Sean O'Reilly was four publications into a career that was gaining traction and steadily favourable reviews beyond these shores. When he reached a roadblock after a four-year stint while working on a big magnum opus of a novel, there was nothing for it but to take a walk down to the Liffey.
"I decided to destroy it," he says matter-of-factly. "I took the computer, all the discs, all the notes, everything, and I put it in a big shoulder bag. And I threw it in the Liffey."
The act is but a shrugging incidental on O'Reilly's journey as one of most distinct voices in contemporary Irish fiction. For him, it was a cleansing action akin to a forest fire that leaves a prime nursery for green shoots.

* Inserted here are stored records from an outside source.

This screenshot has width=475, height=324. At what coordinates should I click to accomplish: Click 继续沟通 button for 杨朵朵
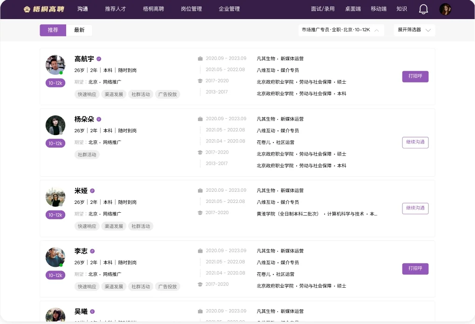click(415, 142)
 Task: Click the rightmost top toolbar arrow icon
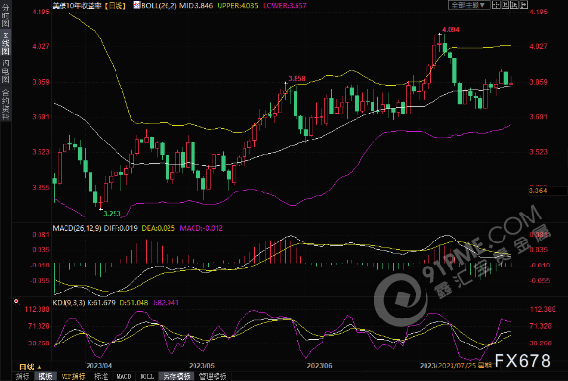(x=524, y=5)
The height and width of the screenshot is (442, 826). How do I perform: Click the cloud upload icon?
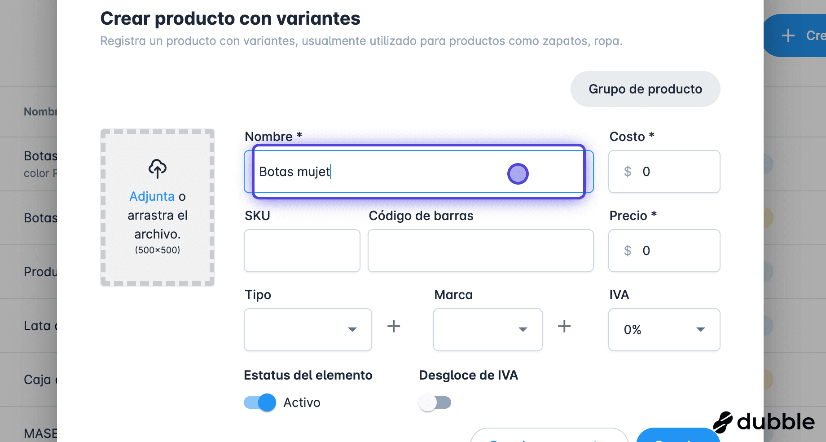click(x=158, y=169)
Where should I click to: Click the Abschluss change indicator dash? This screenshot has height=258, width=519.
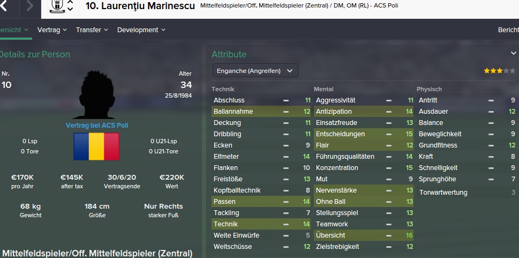pos(285,100)
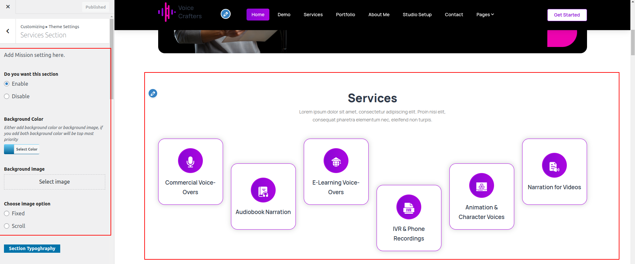Viewport: 635px width, 264px height.
Task: Click the microphone icon for Commercial Voice-Overs
Action: (x=190, y=161)
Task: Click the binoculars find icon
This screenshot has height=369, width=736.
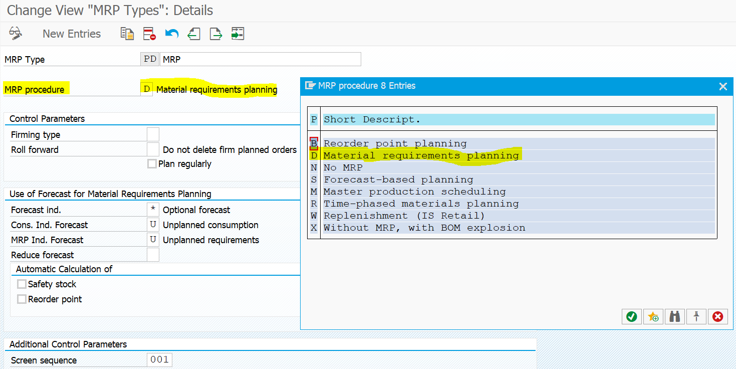Action: tap(675, 316)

"For me it was 'who am I writing this for?'" he says. "I felt I was starting to write for publishers rather than myself. It was a crisis moment."
The book still lies somewhere in the mud of the capital's central water feature, and calls to him occasionally like a murder victim in a shallow grave. As with many times in his restless life, the Derry-born migrant tried to jet off to who knows where after the sacrificial rite but was stopped by a friend who intervened at Dublin Airport.
"He felt that I didn't quite perhaps know what I was doing. 'Stay in Dublin, wander around Dublin instead', he told me. So that was kind of what I did. I stayed put for the first time in forever."
What followed was a period of rebuilding that has led to Levitation, a gritty, elusive, carnal short-story collection and O'Reilly's first published work in 12 years.
He laughs that it doesn't feel like a gap to him seeing as there was always "more than enough going on". O'Reilly's day job is teaching in the American College where his slurred, Ulster-Tom-Waits voice and rakish Francis Bacon frown must surely make him a hit with students.
Galway author Andrew Meehan has used the words "mysterious", "amazing" and "lovely" to describe him. The mysterious thing is there alright, especially as he calmly starts riffing about "different plains" before looking me square in the eye and asking if I believe in levitation ("I ask everyone").
But what his students, peers, readers and his devoted publishing house The Stinging Fly (for whom he conducts writing workshops) must also cherish is O'Reilly's dogged eschewal of convention. This very much accompanies him into the classroom where he speaks of "pushing" writers to look into themselves and their material more piercingly.
You could imagine this attitude stemming from his early years in school in Troubles-ridden Derry, where an essay-writing class awoke in him the realisation that notoriety and acclaim could come through lying, spoofing and fictionalising. Outside the classroom, after all, truth came at a cost.
"You had to be careful about what you said and what you didn't say," the 47-year-old recalls. "There was a lot of secrets, a lot of not saying what you'd seen, who you were talking to, who you gave your name to. Everything around the spoken word was contaminated by suspicion and paranoia.
"In the environment, there was a lot of journalists around and so you were continually seeing your own neighbourhoods represented on the TV later in a different way to how you'd seen them with your own eyes."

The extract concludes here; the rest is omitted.